O ponto aqui não é opor racionalidade versus emoção ou dividir nosso cérebro em dois e apontar para qual lado devemos apelar ao fazer uma venda. O ponto é que nenhum desses argumentos falados é "mais verdadeiro" que outro. Todos são inventados. São narrativas. 

Nenhum produto ou serviço nasce com um manual de instruções indicando a maneira "correta" de falar sobre ele. Igualmente para serviços e, naturalmente, marcas. O que é ótimo, porque permite que possamos explorar infinitos caminhos na comunicação deles. 

A essa altura já deve estar claro, mas não custa reforçar: nada do que está sendo dito nesse texto reforça práticas para enganar o público. O que defendo aqui não é nada mais do que exercitar a imaginação nas narrativas de marca. 

"Mentira" é um termo um tanto agressivo para defender esse argumento, claro.

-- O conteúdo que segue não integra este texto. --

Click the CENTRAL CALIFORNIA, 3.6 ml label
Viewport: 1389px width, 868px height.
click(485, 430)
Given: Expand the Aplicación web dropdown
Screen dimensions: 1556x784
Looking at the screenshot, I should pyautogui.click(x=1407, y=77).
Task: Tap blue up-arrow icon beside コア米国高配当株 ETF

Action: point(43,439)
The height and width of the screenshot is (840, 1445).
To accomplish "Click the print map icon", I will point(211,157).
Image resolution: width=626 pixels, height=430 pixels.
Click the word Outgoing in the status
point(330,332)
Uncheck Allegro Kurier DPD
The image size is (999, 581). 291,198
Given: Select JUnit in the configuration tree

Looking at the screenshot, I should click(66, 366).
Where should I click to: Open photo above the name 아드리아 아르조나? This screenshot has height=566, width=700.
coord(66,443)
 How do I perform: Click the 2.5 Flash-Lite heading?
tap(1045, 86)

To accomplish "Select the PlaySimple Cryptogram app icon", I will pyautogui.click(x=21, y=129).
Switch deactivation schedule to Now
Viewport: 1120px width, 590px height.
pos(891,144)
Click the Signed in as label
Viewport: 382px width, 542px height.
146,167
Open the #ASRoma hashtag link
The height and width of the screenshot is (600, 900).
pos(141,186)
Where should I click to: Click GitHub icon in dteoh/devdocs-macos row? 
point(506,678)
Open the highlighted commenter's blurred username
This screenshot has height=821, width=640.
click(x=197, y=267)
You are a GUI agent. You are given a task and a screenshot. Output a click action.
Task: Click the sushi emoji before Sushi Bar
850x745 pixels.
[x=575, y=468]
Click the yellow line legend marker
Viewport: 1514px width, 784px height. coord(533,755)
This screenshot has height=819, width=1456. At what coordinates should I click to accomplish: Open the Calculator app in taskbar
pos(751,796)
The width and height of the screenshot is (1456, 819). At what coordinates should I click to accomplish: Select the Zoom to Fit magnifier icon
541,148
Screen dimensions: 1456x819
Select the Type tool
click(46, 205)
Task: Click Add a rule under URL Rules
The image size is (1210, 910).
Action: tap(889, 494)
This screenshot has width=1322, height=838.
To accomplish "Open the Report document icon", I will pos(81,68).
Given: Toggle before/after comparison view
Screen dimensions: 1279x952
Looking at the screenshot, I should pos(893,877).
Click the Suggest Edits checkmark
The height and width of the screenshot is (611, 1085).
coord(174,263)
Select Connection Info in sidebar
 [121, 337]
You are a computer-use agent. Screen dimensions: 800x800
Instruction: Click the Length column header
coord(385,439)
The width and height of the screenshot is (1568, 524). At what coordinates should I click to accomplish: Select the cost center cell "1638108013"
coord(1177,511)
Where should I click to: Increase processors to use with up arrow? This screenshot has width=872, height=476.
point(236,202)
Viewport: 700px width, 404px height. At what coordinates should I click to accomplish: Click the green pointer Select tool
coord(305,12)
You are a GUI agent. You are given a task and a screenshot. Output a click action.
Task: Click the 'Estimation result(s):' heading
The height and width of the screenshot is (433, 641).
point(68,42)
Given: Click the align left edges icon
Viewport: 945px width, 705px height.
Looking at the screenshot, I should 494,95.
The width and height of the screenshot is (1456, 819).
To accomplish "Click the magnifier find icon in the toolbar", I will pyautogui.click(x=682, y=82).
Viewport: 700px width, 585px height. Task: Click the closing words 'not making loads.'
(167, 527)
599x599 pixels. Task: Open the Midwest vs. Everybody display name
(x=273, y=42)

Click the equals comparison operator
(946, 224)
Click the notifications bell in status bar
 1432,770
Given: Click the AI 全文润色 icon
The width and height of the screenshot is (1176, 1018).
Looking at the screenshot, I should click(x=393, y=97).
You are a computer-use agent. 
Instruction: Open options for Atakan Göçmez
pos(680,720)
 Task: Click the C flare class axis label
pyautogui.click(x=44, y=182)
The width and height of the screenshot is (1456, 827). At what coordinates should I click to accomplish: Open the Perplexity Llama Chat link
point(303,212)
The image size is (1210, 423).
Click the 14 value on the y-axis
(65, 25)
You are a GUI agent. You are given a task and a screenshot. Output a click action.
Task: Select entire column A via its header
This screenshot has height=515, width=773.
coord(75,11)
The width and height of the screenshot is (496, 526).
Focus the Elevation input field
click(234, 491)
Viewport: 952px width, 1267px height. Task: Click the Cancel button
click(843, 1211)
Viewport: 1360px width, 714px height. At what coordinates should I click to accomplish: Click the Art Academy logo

Mas se servir como o extremo que faz a gente questionar nossa ideia de verdade nesse processo, já cumpriu seu papel. 

Agora que já chegamos até aqui, podemos substituir a mentira por outro termo mais sofisticado. A partir de agora vamos nos referir ao branding como ficção. Sim, nós designers somos ficcionistas. 

Não consigo pensar em um exemplo melhor disso do que o caso da Häagen-Dazs, marca americana de sorvetes. O nome da marca foi criado para parecer nórdico, ainda que não tenha significado algum em nenhuma língua conhecida. Chegou inclusive a usar o nome de cidades escandinavas em embalagens para reforçar a ficção de que seria uma marca de origem europeia. 

Agora que já chegamos até aqui, podemos substituir a mentira por outro termo mais sofisticado. A partir de agora vamos nos referir ao branding como ficção. Sim, nós designers somos ficcionistas. 

Ninguém pode acusar a marca de ter mentido, já que ela nunca afirmou ser de qualquer outro país que não os Estados Unidos. Por outro lado, podemos especular que os benefícios que ela recebeu com essa decisão de nome são iguais ao de uma mentira, porque a maioria esmagadora do seu público deve se imaginar tomando um sorvete norueguês ou sueco e nunca vai parar para conferir a veracidade da informação presumida.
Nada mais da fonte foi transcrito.